> [TEXT TO READ]:
Fabry v. Commissioner

OPINION

Halpern, Judge:

I. Introduction

By notice of deficiency dated February 14, 1996, respondent determined a deficiency in petitioners’ 1992 Federal income tax of $201,054 and an accuracy-related penalty of $40,211.

Unless otherwise indicated, all section references are to the Internal Revenue Code in effect for the year in issue, and all Rule references are to the Tax Court Rules of Practice and Procedure.

After concessions, the sole issue for decision is whether $500,000 received by petitioners in settlement of a lawsuit alleging injury to business reputation is excludable from petitioners’ gross income under section 104(a)(2) as damages received on account of personal injuries.1

Certain facts have been stipulated. The stipulation of facts filed by the parties, with attached exhibits, is incorporated herein by this reference. We have need to find few facts in addition to those stipulated and, accordingly, shall not separately set forth those findings. We include our additional findings of fact in the discussion that follows. Petitioners bear the burden of proof. Rule 142(a).

II. Background

A. Residence

Petitioners resided in Orlando, Florida, at the time the petition was filed.

B. Patsy’s Nursery; Petitioners’ Reputations

In 1976, petitioners started a business known as Patsy’s Nursery, an unincorporated proprietorship located in Orange County, Florida. In their nursery, petitioners grew Hoya carnosa (Hoyas), ornamental plants commonly known as wax plants, and citrus trees.

> [DIRECTIONS]:
A - State whether each statement agrees with the opinion above, answering yes or no and quoting the words of the opinion that decide it: (i) the notice of deficiency was dated February 14, 1996; (ii) the petitioners resided in Tampa, Florida, when the petition was filed; (iii) Patsy's Nursery was an incorporated business.
B - Duplicate the passage of the opinion above starting at "By notice of" and ending at "penalty of $40,211.", without any change.
The data that follow bear no relation to the opinion above.

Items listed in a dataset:
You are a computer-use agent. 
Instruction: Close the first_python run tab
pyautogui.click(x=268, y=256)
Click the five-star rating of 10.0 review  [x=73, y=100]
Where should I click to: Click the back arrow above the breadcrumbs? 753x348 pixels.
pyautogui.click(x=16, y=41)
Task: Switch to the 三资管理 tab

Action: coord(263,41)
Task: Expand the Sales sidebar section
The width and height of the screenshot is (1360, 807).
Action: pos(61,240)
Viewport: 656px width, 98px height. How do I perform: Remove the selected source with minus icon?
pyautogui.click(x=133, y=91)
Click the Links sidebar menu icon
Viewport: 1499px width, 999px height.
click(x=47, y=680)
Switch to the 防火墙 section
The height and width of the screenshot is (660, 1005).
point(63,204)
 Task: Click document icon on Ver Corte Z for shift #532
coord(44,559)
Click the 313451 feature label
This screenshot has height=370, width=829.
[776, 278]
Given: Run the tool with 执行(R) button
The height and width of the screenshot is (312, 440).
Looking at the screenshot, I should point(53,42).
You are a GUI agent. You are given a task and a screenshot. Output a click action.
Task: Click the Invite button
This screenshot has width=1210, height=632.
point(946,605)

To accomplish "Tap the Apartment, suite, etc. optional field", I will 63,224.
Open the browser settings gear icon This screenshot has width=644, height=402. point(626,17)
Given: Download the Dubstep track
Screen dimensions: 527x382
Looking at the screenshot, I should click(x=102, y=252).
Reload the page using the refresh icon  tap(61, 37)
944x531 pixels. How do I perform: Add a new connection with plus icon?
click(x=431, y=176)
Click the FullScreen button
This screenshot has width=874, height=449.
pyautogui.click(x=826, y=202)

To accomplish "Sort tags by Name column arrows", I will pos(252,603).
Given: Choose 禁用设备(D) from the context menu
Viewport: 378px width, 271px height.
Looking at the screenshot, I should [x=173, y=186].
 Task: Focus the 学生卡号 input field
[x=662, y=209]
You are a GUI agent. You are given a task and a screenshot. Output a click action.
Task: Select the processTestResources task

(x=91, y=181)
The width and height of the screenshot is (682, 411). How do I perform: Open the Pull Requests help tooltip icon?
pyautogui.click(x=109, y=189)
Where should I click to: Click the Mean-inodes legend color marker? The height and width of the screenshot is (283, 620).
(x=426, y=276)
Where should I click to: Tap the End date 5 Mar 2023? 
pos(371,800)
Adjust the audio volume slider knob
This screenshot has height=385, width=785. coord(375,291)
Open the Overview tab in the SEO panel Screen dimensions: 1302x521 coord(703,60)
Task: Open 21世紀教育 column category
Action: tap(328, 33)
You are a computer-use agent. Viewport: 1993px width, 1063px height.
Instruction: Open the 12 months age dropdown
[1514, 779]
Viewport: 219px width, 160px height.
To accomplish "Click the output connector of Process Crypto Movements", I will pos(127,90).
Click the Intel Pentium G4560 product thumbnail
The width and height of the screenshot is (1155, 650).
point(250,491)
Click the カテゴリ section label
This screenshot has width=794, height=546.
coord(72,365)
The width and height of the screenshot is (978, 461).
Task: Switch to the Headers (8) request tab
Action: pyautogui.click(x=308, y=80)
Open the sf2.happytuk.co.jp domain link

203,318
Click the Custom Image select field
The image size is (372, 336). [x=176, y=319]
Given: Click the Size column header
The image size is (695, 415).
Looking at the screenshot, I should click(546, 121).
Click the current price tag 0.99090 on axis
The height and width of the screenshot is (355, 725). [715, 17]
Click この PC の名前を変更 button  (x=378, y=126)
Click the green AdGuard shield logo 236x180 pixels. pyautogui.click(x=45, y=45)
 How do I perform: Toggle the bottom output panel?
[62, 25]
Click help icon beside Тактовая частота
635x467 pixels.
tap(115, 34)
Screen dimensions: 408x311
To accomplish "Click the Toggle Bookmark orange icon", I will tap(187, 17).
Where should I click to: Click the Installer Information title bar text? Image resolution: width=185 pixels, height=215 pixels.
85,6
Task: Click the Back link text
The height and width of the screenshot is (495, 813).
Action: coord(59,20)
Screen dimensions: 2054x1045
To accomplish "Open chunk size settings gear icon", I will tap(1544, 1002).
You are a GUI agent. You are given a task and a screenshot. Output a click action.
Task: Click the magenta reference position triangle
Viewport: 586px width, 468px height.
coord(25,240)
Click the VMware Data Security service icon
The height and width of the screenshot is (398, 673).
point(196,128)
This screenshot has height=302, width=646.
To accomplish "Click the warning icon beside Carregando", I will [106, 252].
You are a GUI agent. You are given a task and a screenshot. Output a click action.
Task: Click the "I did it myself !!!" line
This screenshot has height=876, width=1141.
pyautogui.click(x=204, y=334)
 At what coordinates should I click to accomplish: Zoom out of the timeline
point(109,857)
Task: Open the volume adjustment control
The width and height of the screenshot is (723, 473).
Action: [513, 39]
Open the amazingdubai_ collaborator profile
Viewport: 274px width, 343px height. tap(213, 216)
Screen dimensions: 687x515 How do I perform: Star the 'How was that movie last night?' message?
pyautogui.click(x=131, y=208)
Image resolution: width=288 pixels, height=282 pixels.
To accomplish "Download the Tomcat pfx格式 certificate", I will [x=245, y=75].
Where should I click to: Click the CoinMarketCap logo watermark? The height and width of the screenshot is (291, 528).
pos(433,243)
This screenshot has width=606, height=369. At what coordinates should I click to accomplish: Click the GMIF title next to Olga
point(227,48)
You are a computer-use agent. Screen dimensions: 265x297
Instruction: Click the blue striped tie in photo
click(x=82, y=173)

> [EXPECTED ANSWERS]:
A -
(i) Yes: "By notice of deficiency dated February 14, 1996"
(ii) No: "Petitioners resided in Orlando, Florida, at the time the petition was filed."
(iii) No: "an unincorporated proprietorship located in Orange County, Florida"

B -
By notice of deficiency dated February 14, 1996, respondent determined a deficiency in petitioners’ 1992 Federal income tax of $201,054 and an accuracy-related penalty of $40,211.